Total rewards obtained with epsilon = 0.01: 337.0
Total rewards obtained with epsilon = 0.3: 405.0


Thus, choosing a higher value of epsilon can lead to a higher total reward because the algorithm explores more frequently, which can result in a better understanding of the expected reward of each arm. However, this approach may not be optimal in the long run, as it can lead to suboptimal decisions when the algorithm becomes too focused on exploration and does not exploit the highest-reward arm enough.



## UCB Algorithm

In [None]:
# initialize the number of times each arm was pulled and the total rewards obtained
num_pulls = np.zeros(num_arms)
total_rewards = np.zeros(num_arms)

# run the UCB algorithm with the specified value of c
c = 1.5
for t in range(num_steps):
    # Choose which arm to pull using the UCB action
    if t < num_arms:
        arm = t  # Choose each arm once in the first num_arms steps
    else:
        ucb_values = total_rewards / num_pulls + c * np.sqrt(np.log(t) / num_pulls)
        arm = np.argmax(ucb_values)
        
    # Update the number of times the chosen arm was pulled and the total rewards obtained
    reward = ads[t][arm]
    num_pulls[arm] += 1
    total_rewards[arm] += reward

# Compute the total rewards obtained
print("Total rewards obtained with UCB algorithm (c = 1.5): {}".format(np.sum(total_rewards)))

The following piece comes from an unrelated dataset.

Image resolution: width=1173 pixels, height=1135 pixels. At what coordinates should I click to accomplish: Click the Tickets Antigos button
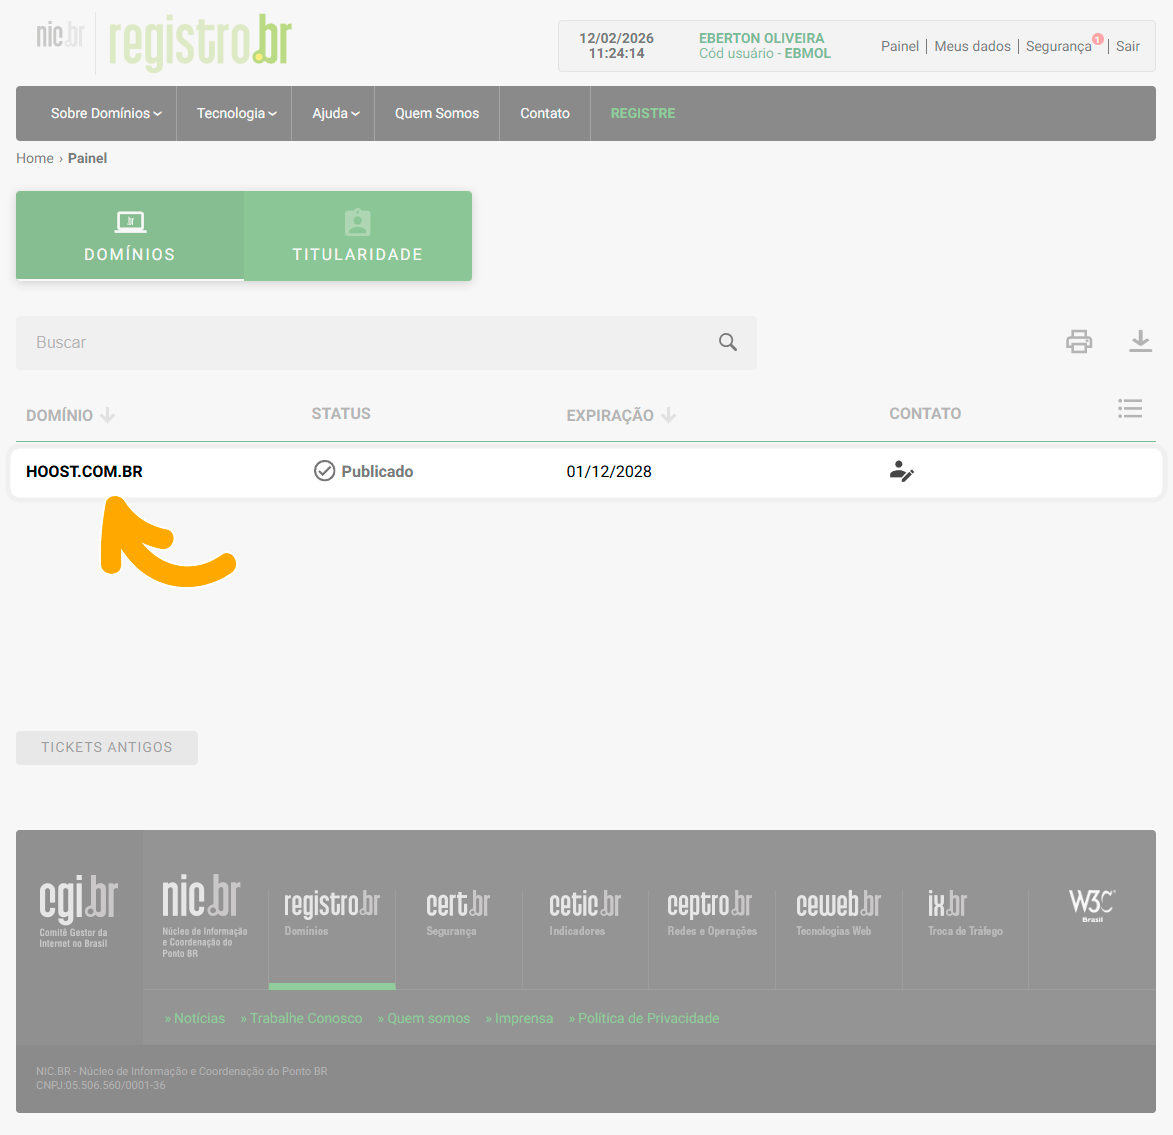point(107,747)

Total rewards obtained with UCB algorithm (c = 1.5): 319.0


In UCB, the algorithm tends to explore less often as it becomes more confident about the rewards of each arm. If the UCB algorithm becomes too confident too quickly, it may miss out on better rewards that could be obtained by exploring more.

On the other hand, the epsilon-greedy algorithm always explores with a fixed probability, regardless of how confident it is about the rewards of each arm. This can lead to more exploration and potentially better rewards.

## Action Value vs Optimal Action

- **Epsilon-greedy approach:** The action value estimated is the sample average of the rewards obtained for each action. The optimal action is the action that has the highest estimated action value. However, since the epsilon-greedy approach explores with a fixed probability, it may sometimes choose a suboptimal action, even if it has a lower estimated action value.

- **UCB approach:** The action value estimated is based on both the sample average of the rewards obtained for each action and the uncertainty or confidence in that estimate. The UCB approach tries to balance the exploration and exploitation trade-off by choosing actions that have high estimated action values as well as high uncertainty. The optimal action is the action that has the highest estimated action value with the highest uncertainty or confidence.